## Exercise prompt
Retype each entry exactly.

## Provided records
• • •
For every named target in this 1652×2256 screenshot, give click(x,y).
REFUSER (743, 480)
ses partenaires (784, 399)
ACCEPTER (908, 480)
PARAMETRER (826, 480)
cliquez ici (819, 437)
• • •
## Written reply
For every named target in this 1652×2256 screenshot, give click(x,y).
REFUSER (743, 480)
ses partenaires (784, 399)
ACCEPTER (908, 480)
PARAMETRER (826, 480)
cliquez ici (819, 437)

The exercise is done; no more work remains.